_DATASET CONTENT_
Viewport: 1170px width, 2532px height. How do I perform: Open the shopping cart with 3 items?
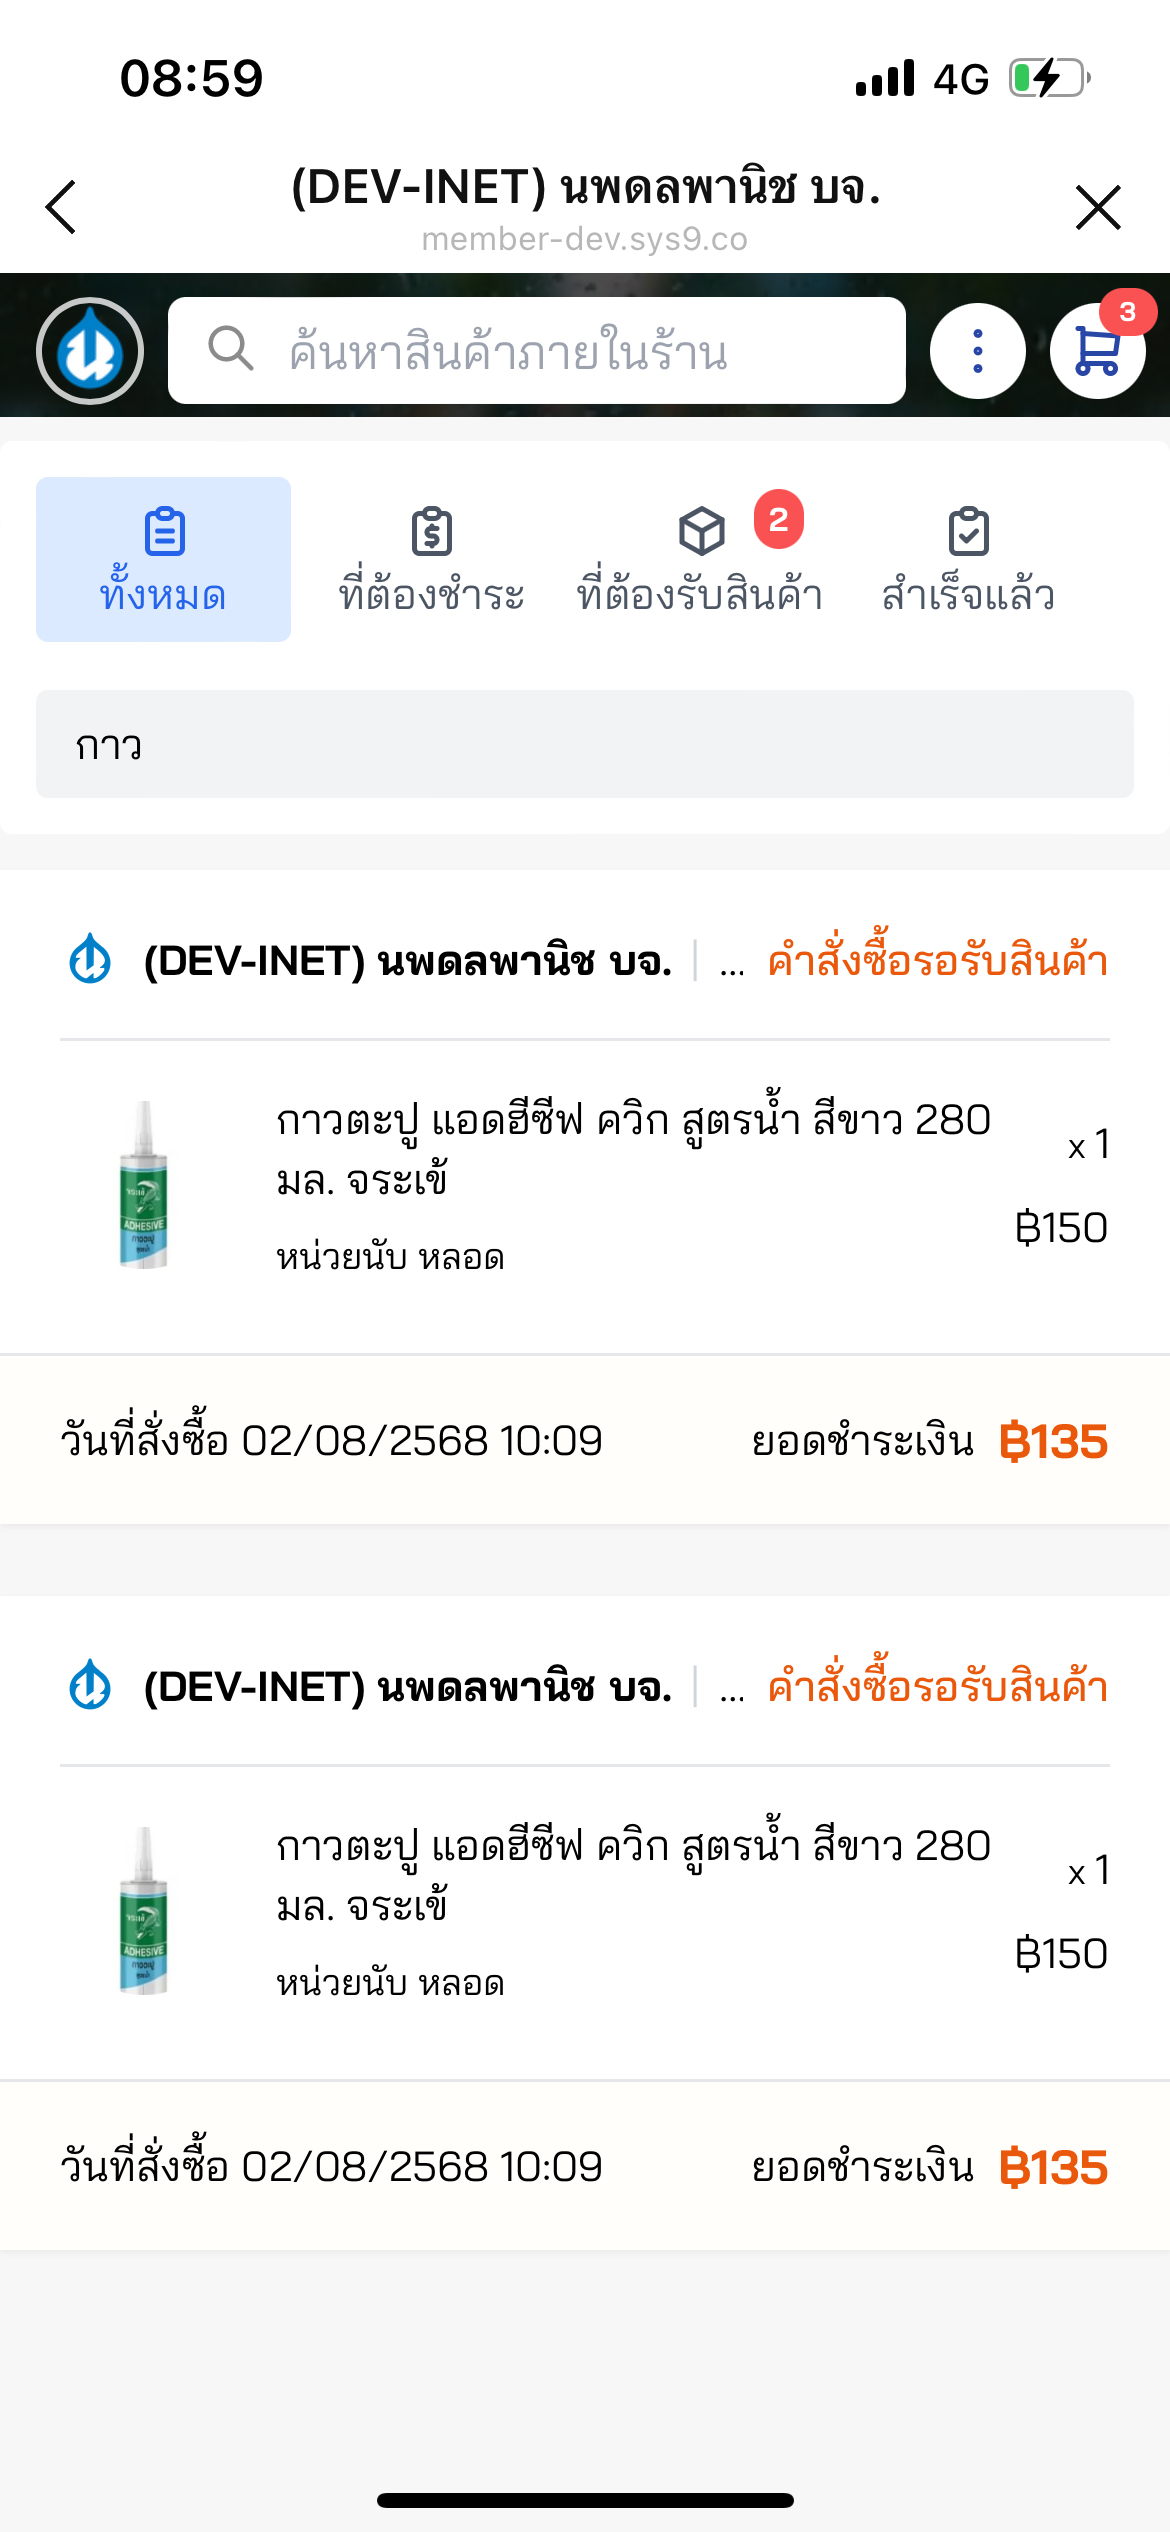[1097, 351]
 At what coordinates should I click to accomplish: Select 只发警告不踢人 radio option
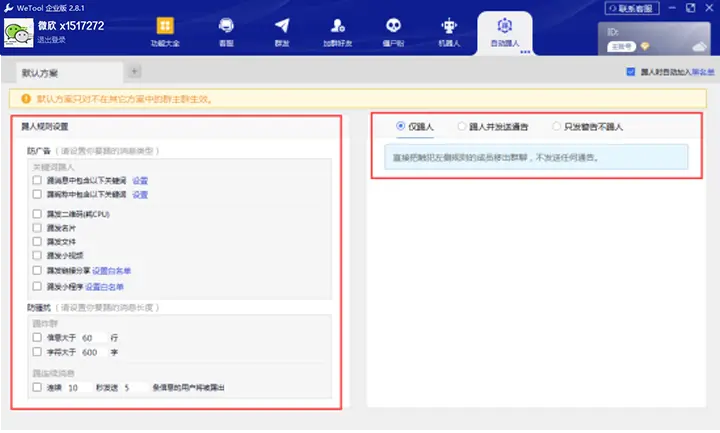(556, 127)
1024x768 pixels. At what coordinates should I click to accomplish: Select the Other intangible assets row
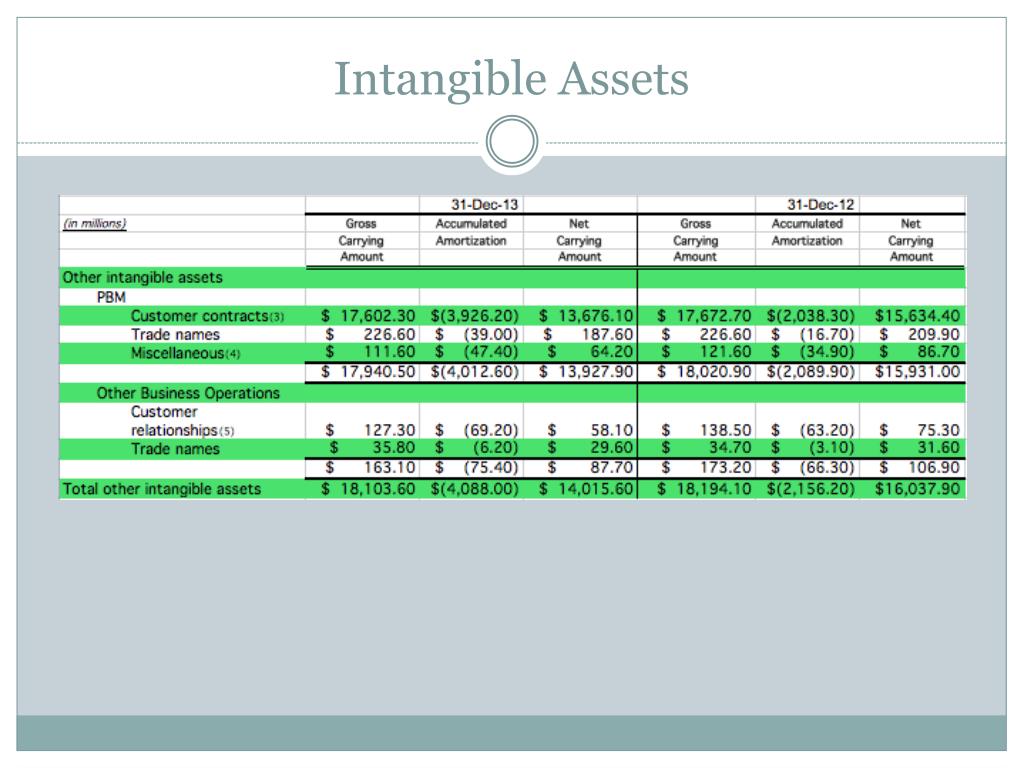click(x=512, y=278)
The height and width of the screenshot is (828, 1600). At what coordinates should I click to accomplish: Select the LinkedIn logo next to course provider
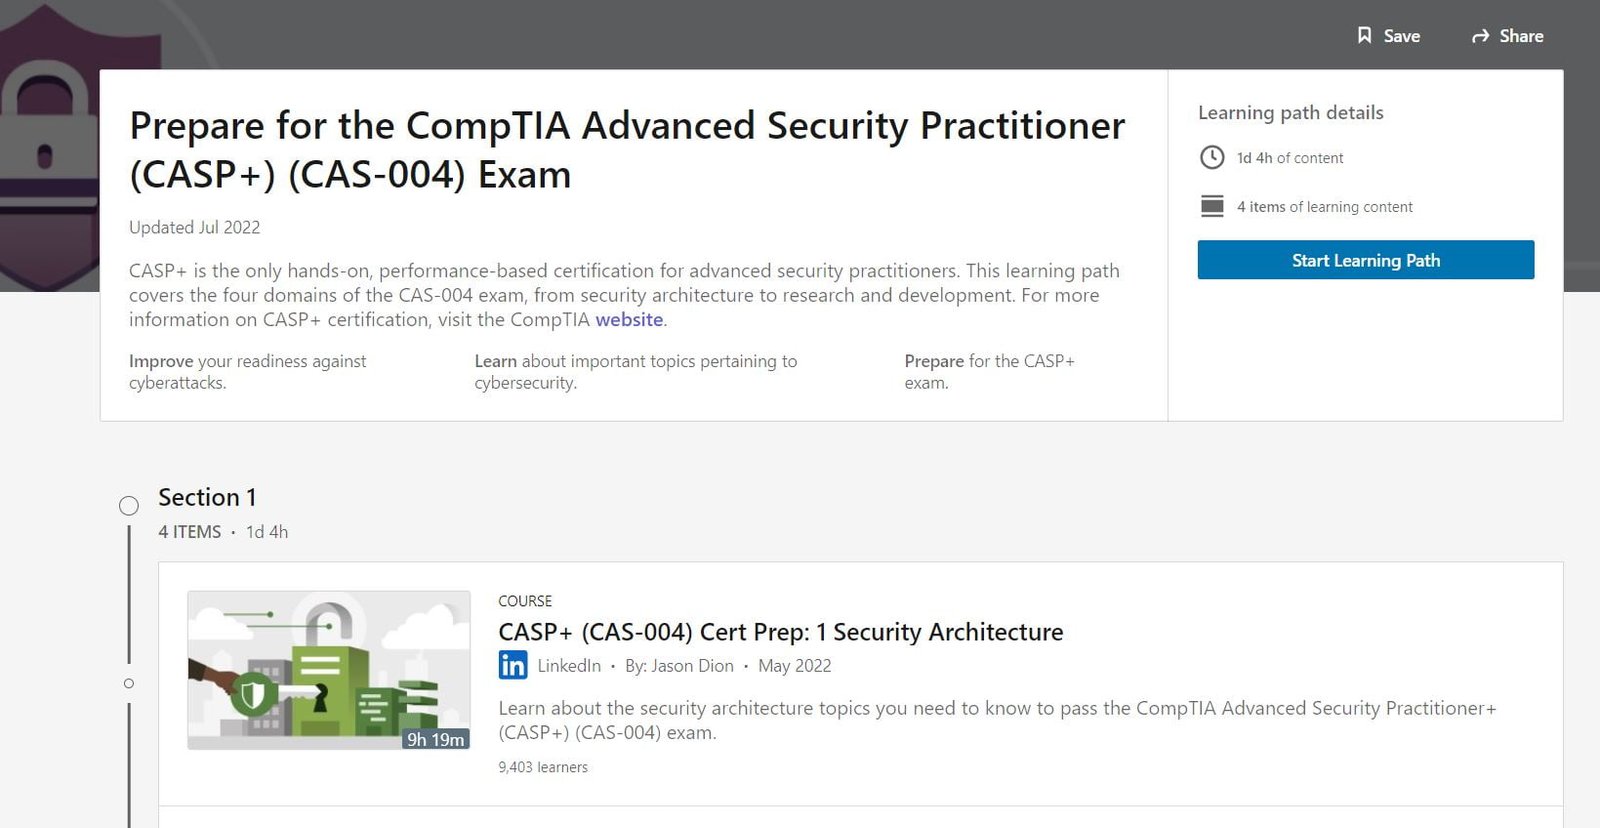[513, 665]
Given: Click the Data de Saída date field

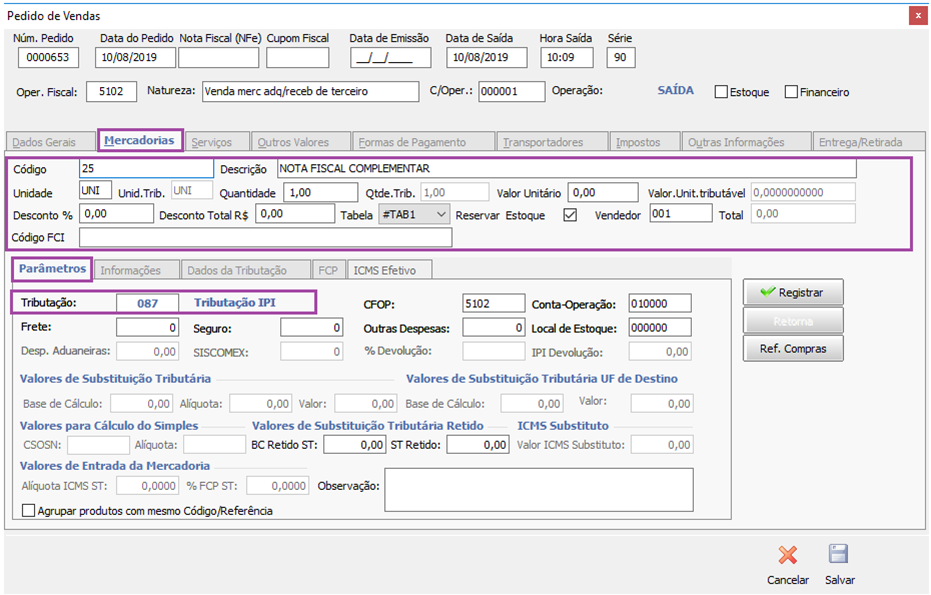Looking at the screenshot, I should [486, 58].
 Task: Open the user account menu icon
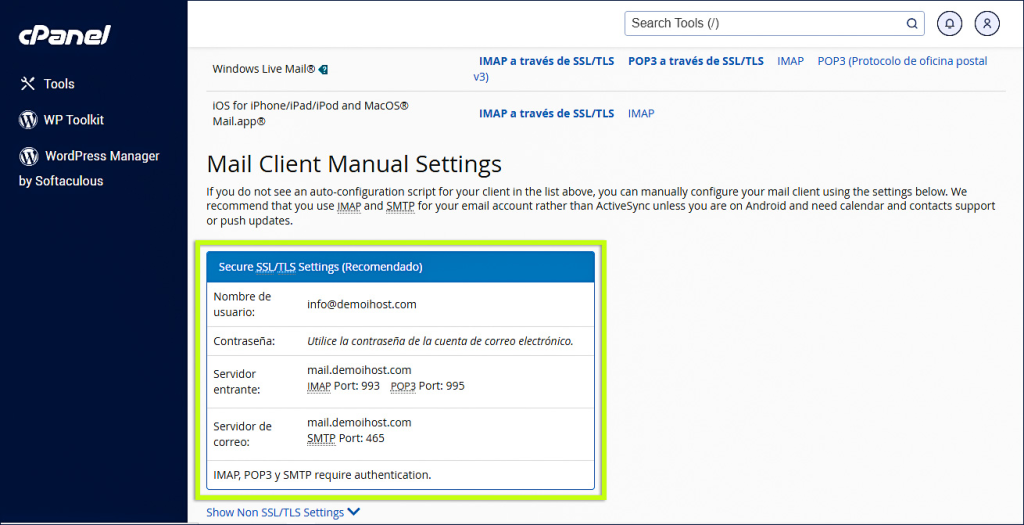[x=987, y=23]
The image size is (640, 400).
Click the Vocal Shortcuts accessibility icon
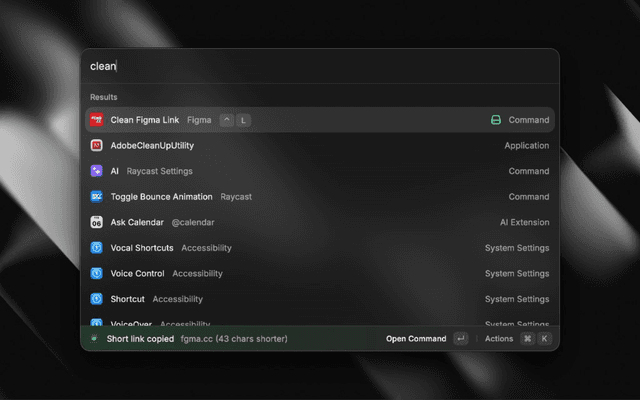point(97,248)
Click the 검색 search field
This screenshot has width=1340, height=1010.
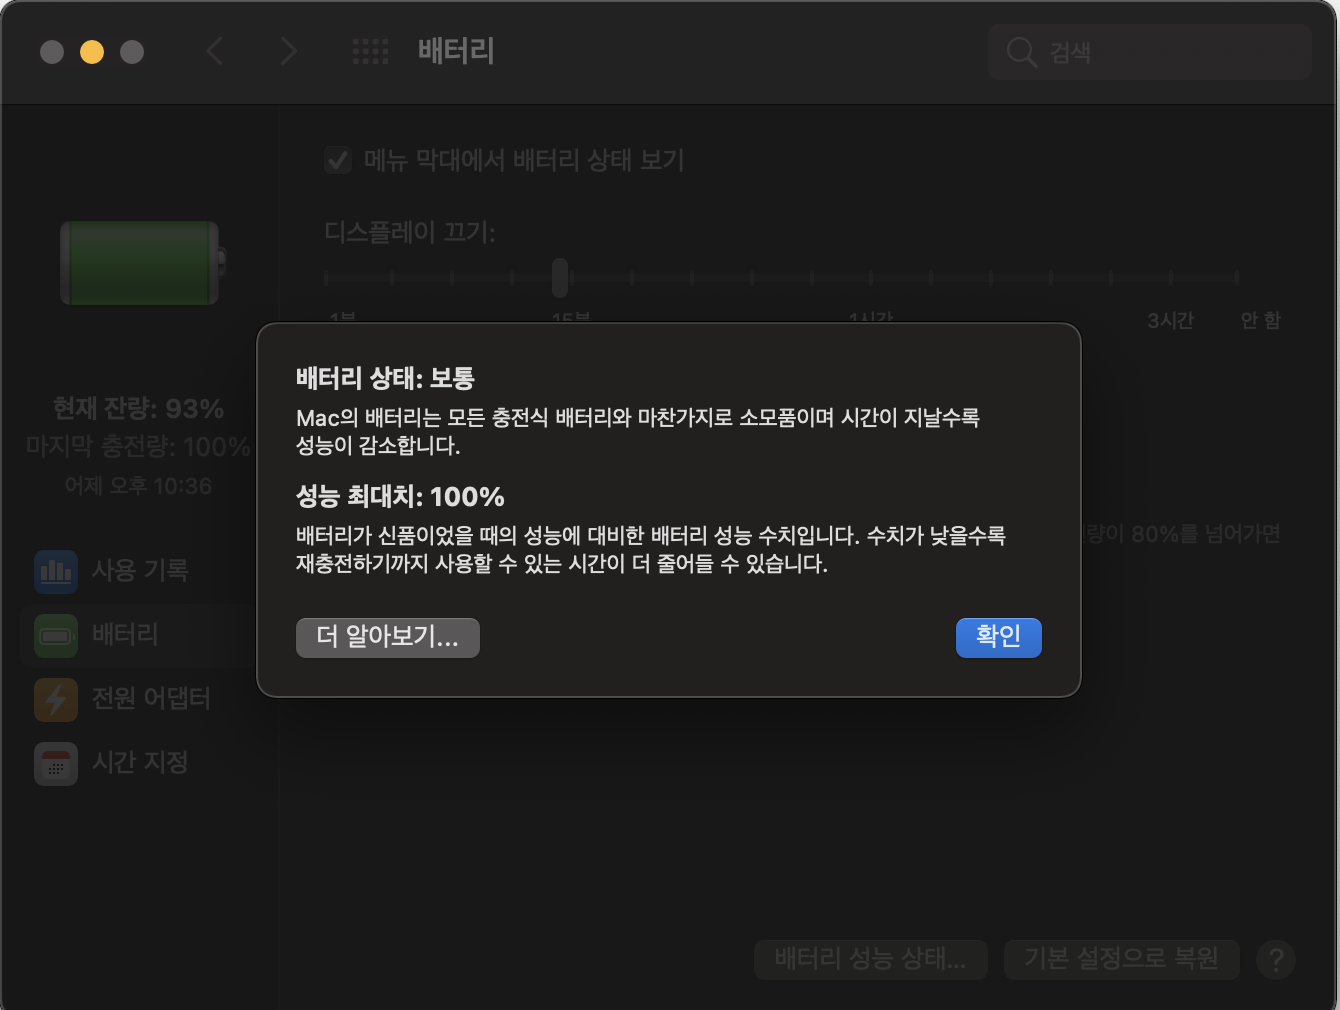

_ABOUT THIS EXERCISE_
Copy the listing exactly. Any image in it stays out of the copy.

_WRITTEN SOLUTION_
Viewport: 1170px width, 2532px height. How do I perform: Open the shopping cart with 3 items?
[1097, 351]
 At what coordinates should I click to accomplish: Select 只发警告不踢人 radio option
(556, 127)
1024x768 pixels. At what coordinates should I click to accomplish: Select the Other intangible assets row
click(x=512, y=278)
The height and width of the screenshot is (828, 1600). At what coordinates should I click to accomplish: Select the LinkedIn logo next to course provider
[513, 665]
Given: Click the Data de Saída date field

Looking at the screenshot, I should [486, 58].
 Task: Open the user account menu icon
[x=987, y=23]
The image size is (640, 400).
Click the Vocal Shortcuts accessibility icon
point(97,248)
Click the 검색 search field
This screenshot has width=1340, height=1010.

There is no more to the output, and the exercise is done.